In the case of Coffs Harbour high school, the supply authority initially requested the installation of a new pad-mount substation onsite, costing around $1 million.
“NSW PW challenged this need for a network upgrade and proposed an alternative solution,” said Mr Cruckshank. “After extensive negotiations, the supply authority agreed that only minor modifications to the network were needed. The resulting simple works cost less than $50,000 and were delivered in the space of weeks instead of months.”
In many other instances, like with Canobolas Rural Technology High School and Forbes Public School, NSW PW proposed alternative solutions to the supply authority’s initial requirements, for significantly reduced cost.
Upskilling electrical consultants
The NSW PW electrical services team working on the program consisted of seven electrical project managers.
“We provided assistance and technical advice to nearly 50 NSW PW project managers working on the program,” said Mr Fisher.
Fifteen electrical consultant companies undertook the electrical designs for the program.
“Developing more efficient solutions that still met supply authority requirements has helped to educate and upskill the design consultants, who would have otherwise accepted the determinations,” he said. “This will lead to ongoing savings for their other clients in the future.”
Standardised processes support future work
Over the five-year project, running from June 2018 to June 2023, the electrical services team developed a range of templates and processes to deliver the huge volume of work.
“At the start of the program, for example, there was no standard easement document for SINSW to use for installing new pad-mount substations,” said Mr Fisher.
An easement document sets out the terms for a supply authority to construct and install an easement on private property, enabling customers to connect to the electricity distribution network.
“We spent three months working with the supply authority’s lawyers and SINSW property team to negotiate and agree on a deal.”
This document was subsequently used more than 25 times in the program, enabling a smooth easement process so supply authority certification can occur. “Beyond this program, SINSW is now using this document in all their projects,” he said.
In addition, the team established the NSW Government Essential Energy Supply Agreement up to 630 amps. “This allows pole top substations to be installed up to 630 amps, rather than the higher cost option of pad mounted kiosk substation.
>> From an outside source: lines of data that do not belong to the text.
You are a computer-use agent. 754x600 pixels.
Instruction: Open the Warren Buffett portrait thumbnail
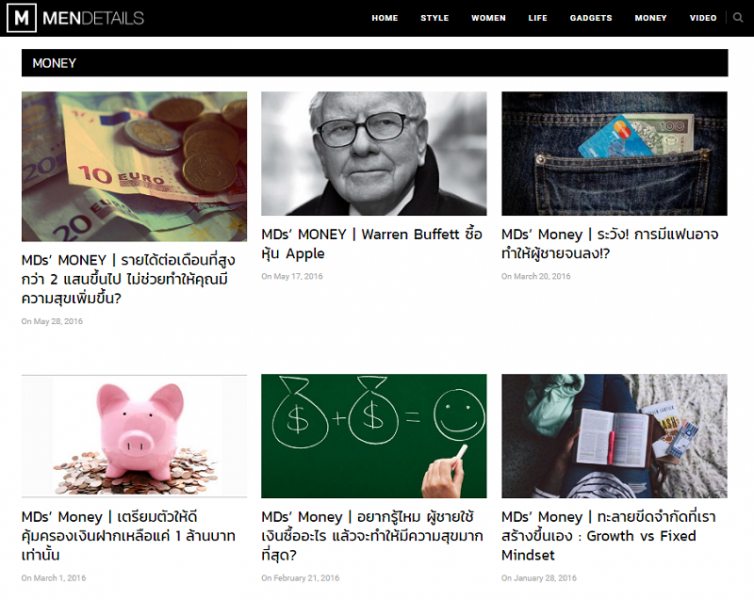click(374, 153)
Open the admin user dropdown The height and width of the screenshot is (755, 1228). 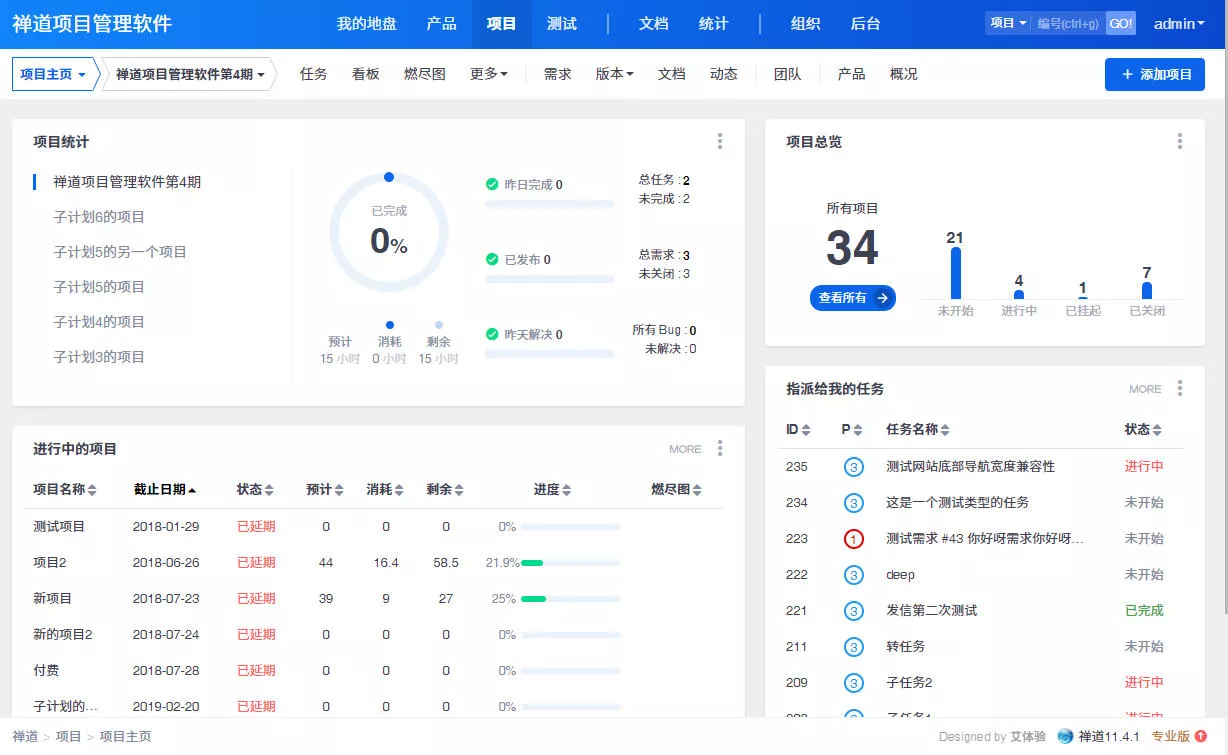tap(1179, 24)
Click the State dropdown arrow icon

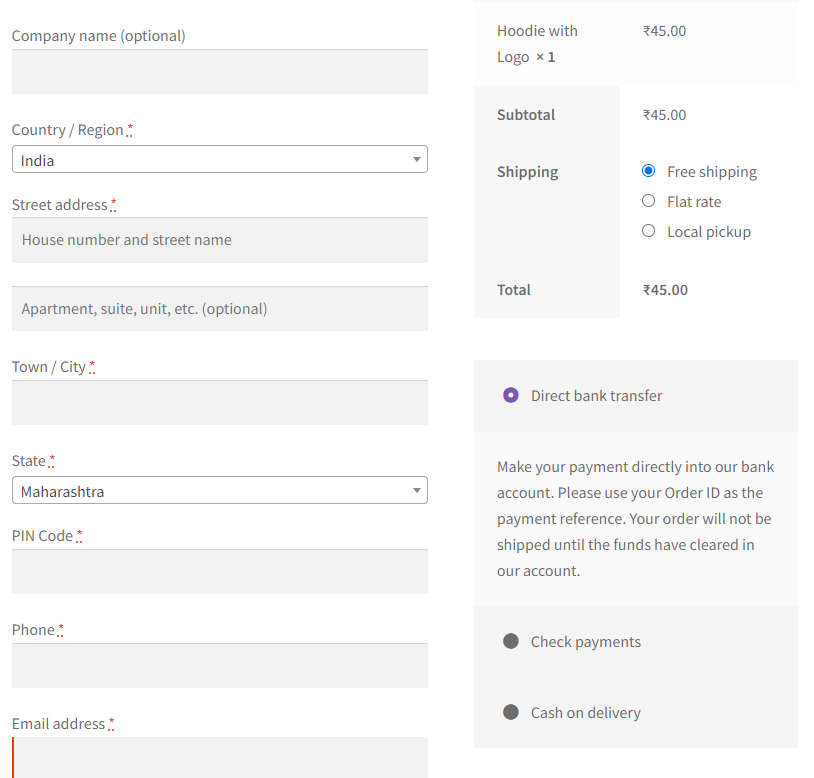pos(416,490)
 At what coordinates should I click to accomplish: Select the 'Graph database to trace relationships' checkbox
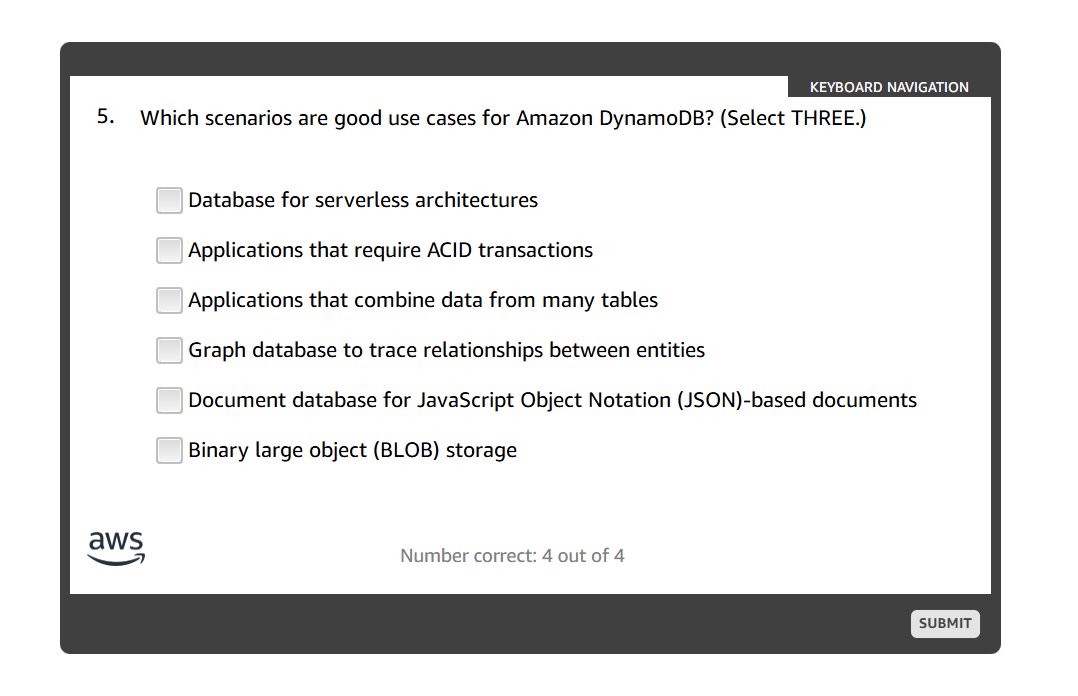tap(168, 350)
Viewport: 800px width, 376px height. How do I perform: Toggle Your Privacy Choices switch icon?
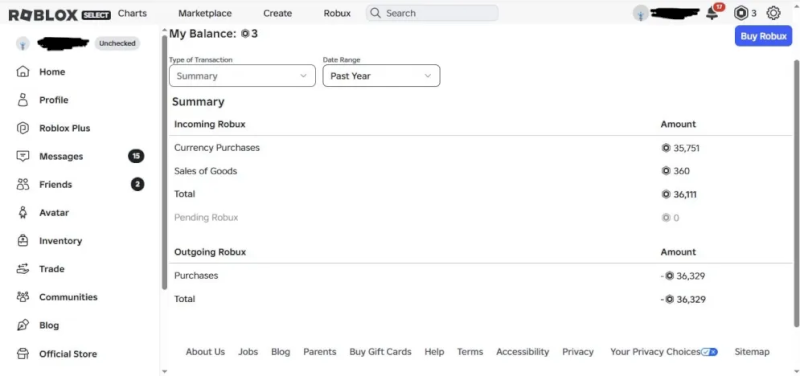(x=709, y=352)
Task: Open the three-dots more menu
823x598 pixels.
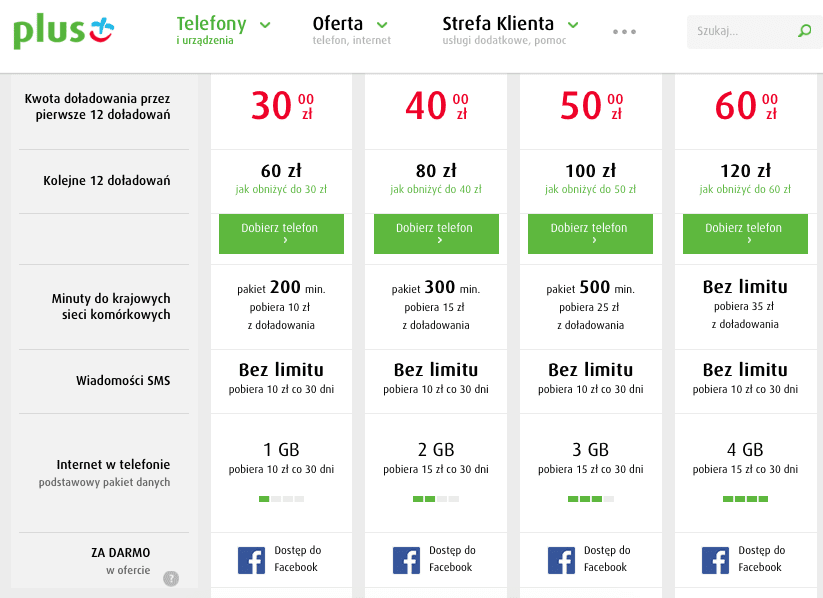Action: [x=624, y=32]
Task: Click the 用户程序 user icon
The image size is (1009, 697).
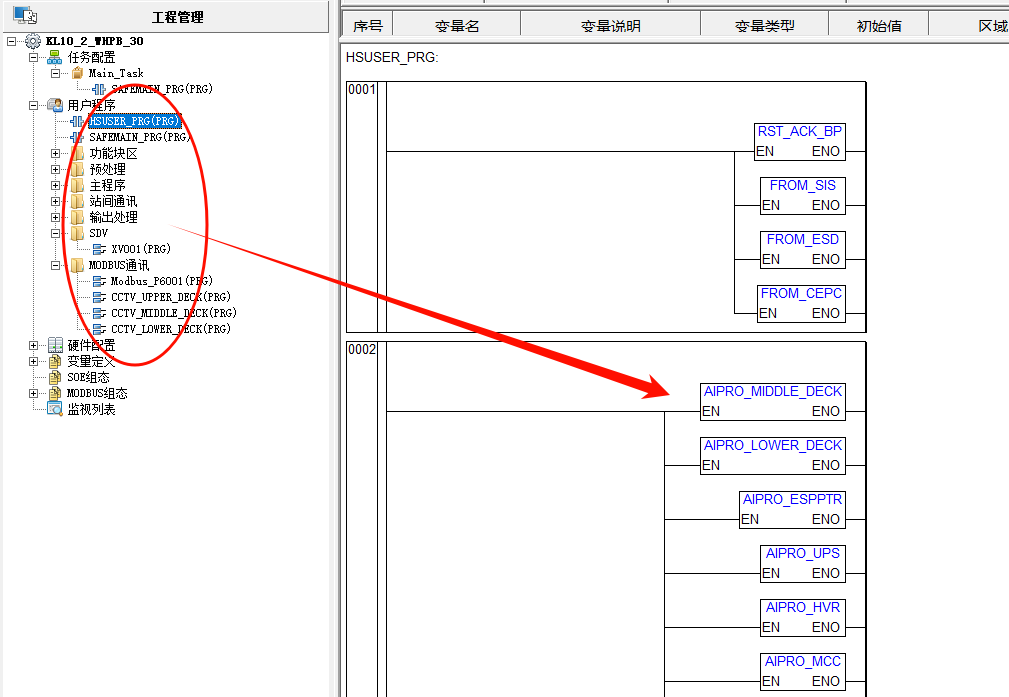Action: 55,105
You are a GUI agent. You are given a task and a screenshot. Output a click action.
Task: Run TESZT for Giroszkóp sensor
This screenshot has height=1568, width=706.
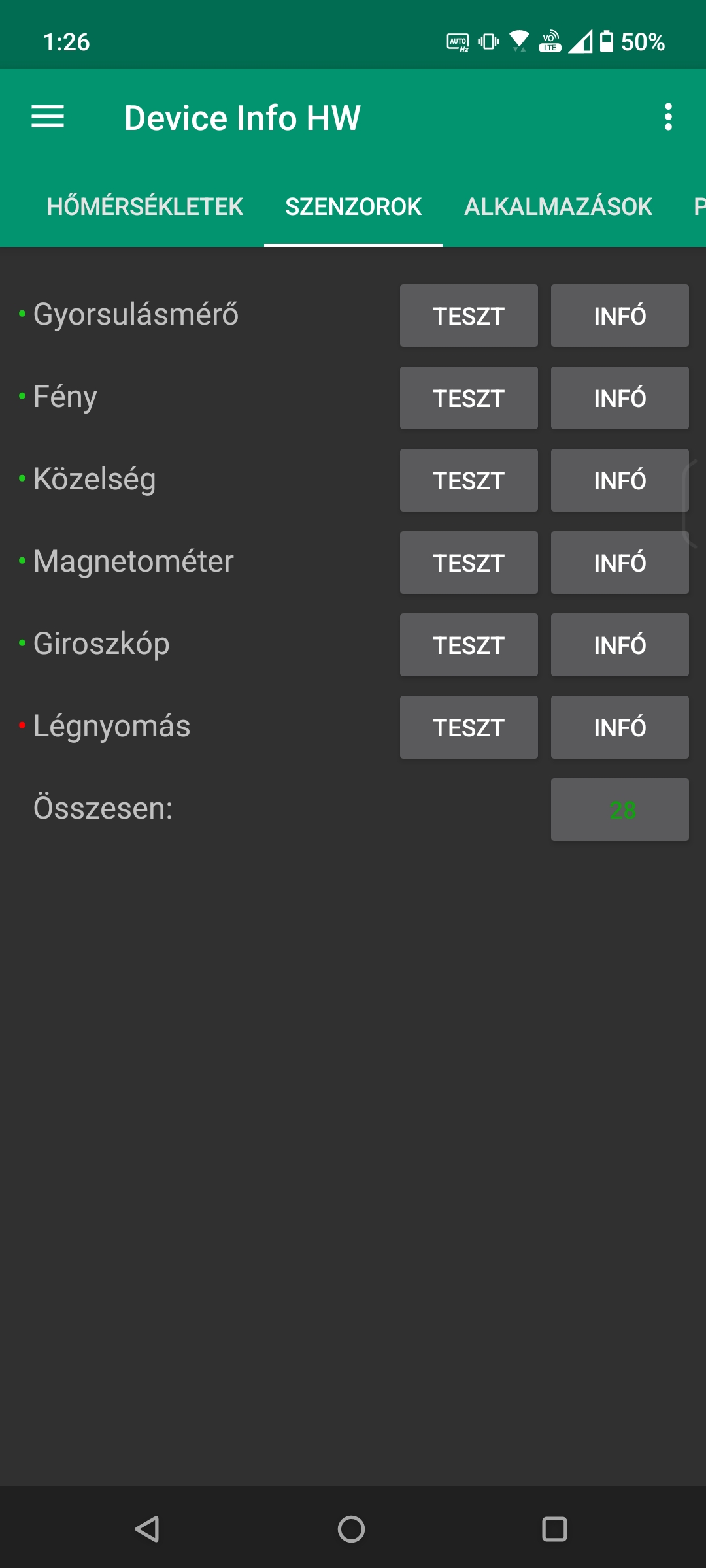click(469, 645)
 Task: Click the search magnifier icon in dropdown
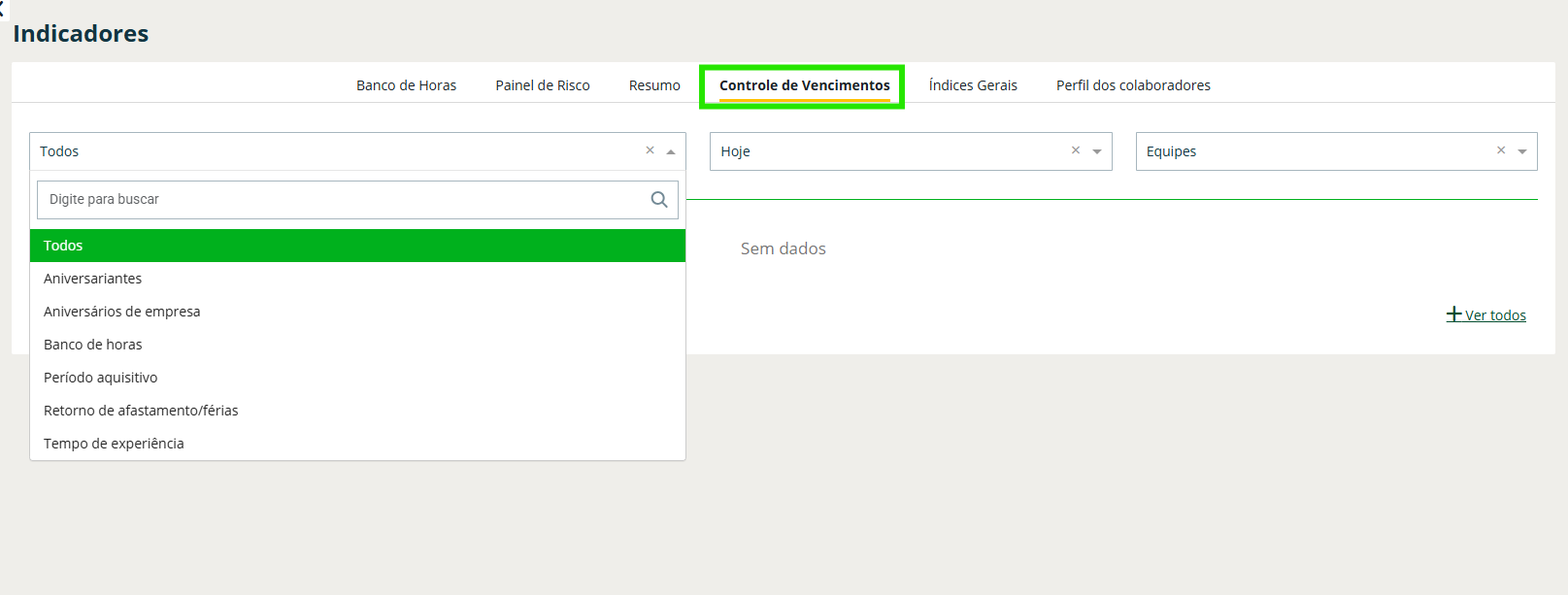659,200
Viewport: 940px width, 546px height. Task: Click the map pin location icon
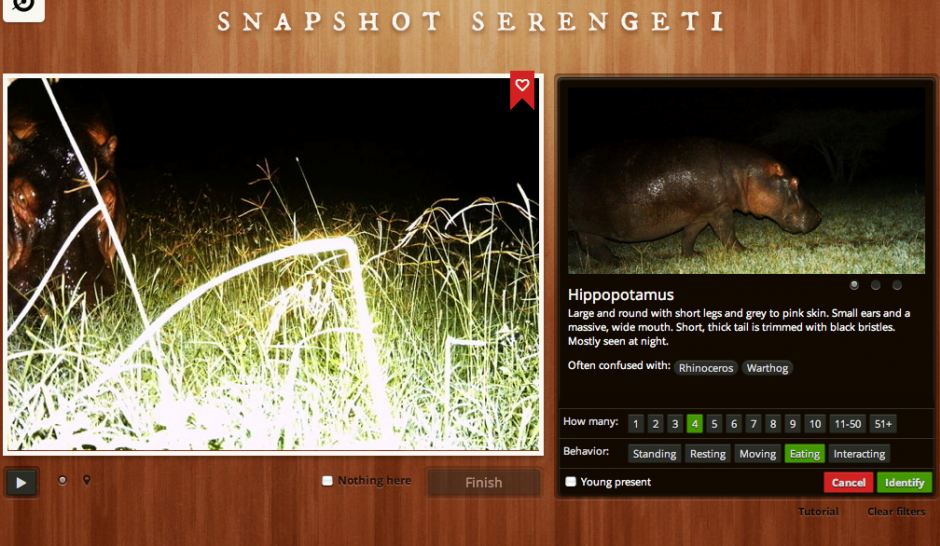click(87, 481)
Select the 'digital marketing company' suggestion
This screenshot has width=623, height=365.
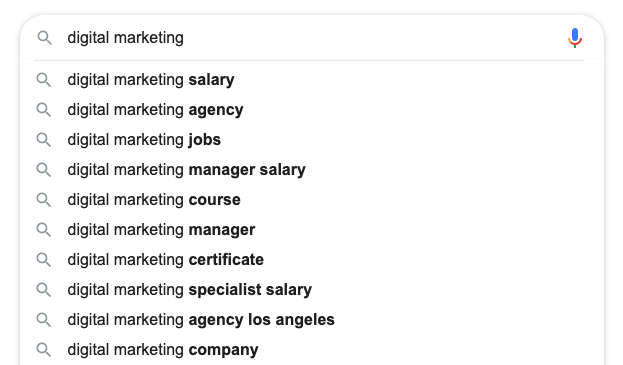(x=312, y=350)
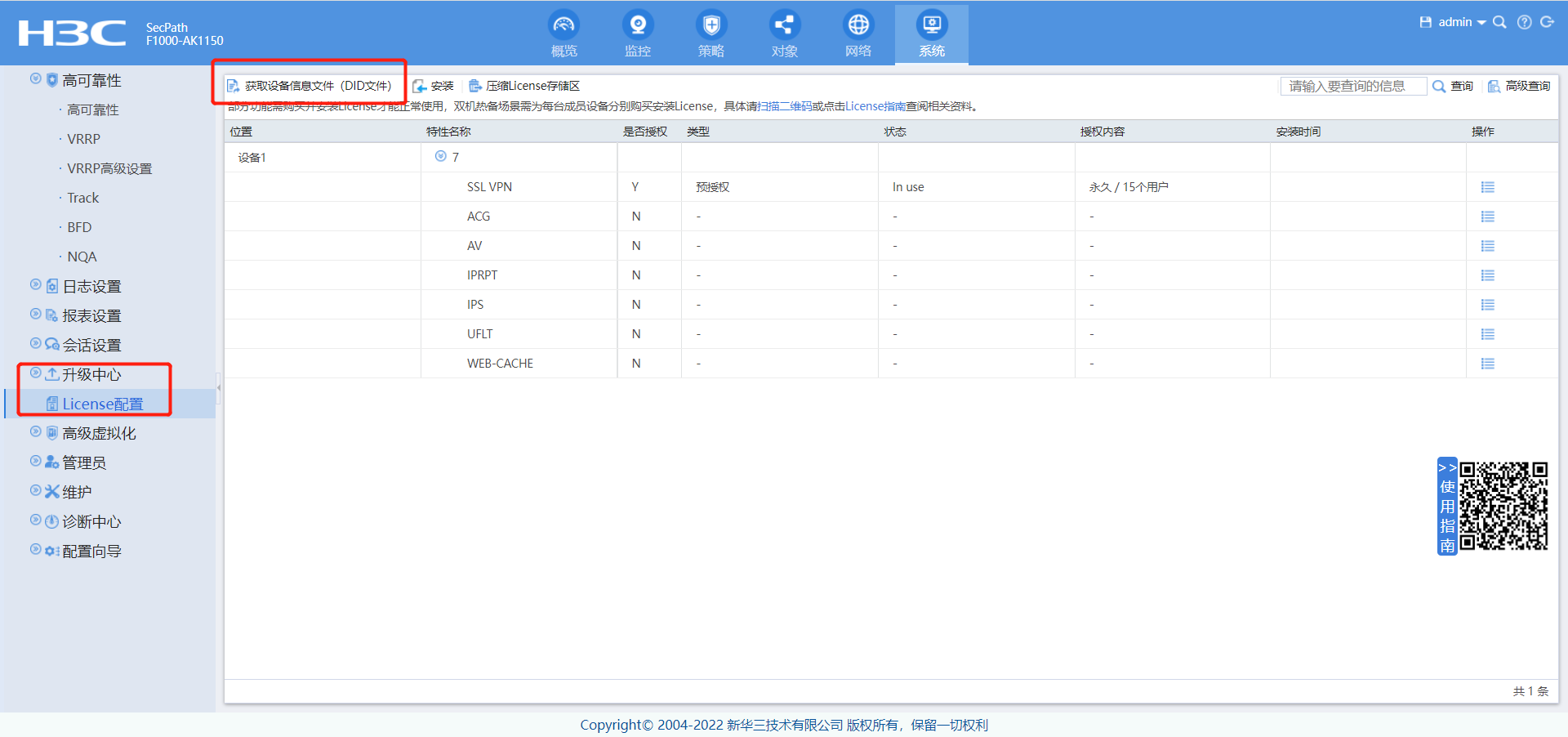
Task: Click the SSL VPN row details icon
Action: (1487, 187)
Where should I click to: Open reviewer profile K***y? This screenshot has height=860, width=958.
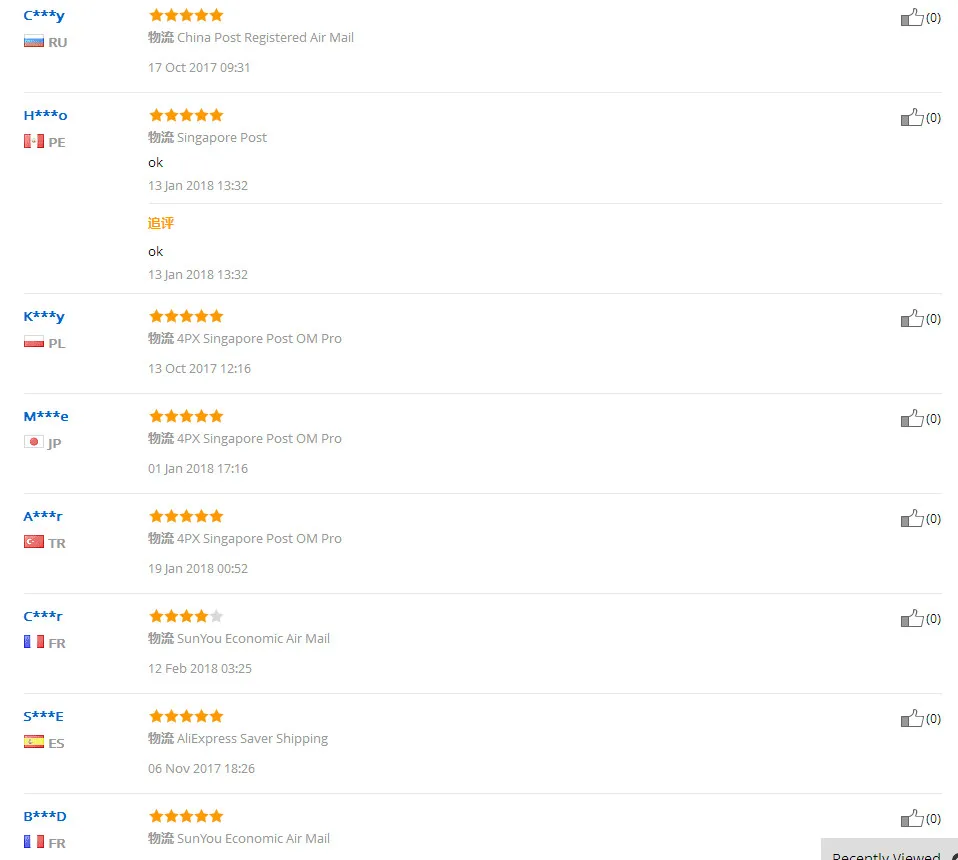[x=44, y=316]
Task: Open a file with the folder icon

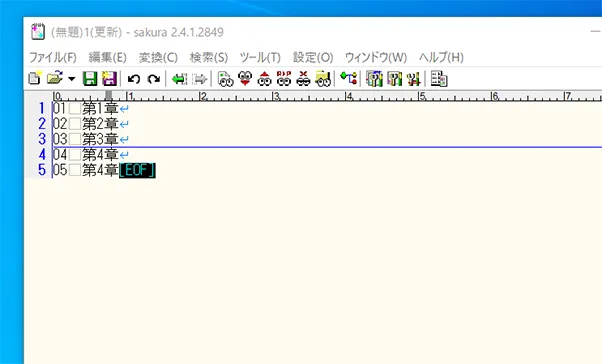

The cost saving between a pad mount and pole top is more than $100,000,” Mr Fisher said.
“This was a great outcome that benefited many schools across the Essential Energy regions.”
The work of Mr Fisher and the electrical service team on the program has won much praise. Mr Fisher took out the Think Differently (Individual) award at the NSW PW Staff Awards 2022.
“His ingenuity and passion have saved clients considerably in time, cost, and he has enhanced the quality of project,” said Drew Varnum, Executive Director, NSW PW, at the awards night on 17 May 2022.
The team’s success on the program has led to new work, such as management of the electrical network augmentation works for the North Coast Temporary Housing Accommodation Program, providing electrical advice for the Belmont COVID 19 Mass Vaccination Hub, and Wagga Wagga and Parkes Special Activation Precincts.
In addition, SINSW has engaged NSW Public Works to manage their solar and battery audit programs.
“Working state-wide and with being involved with hundreds of electrical projects across the state has enabled me to build relationships with key supply authority personnel,” said Mr Fisher. “I am in a position now where rapport has been built and I can readily escalate or negotiate great outcomes for NSW Government agencies.”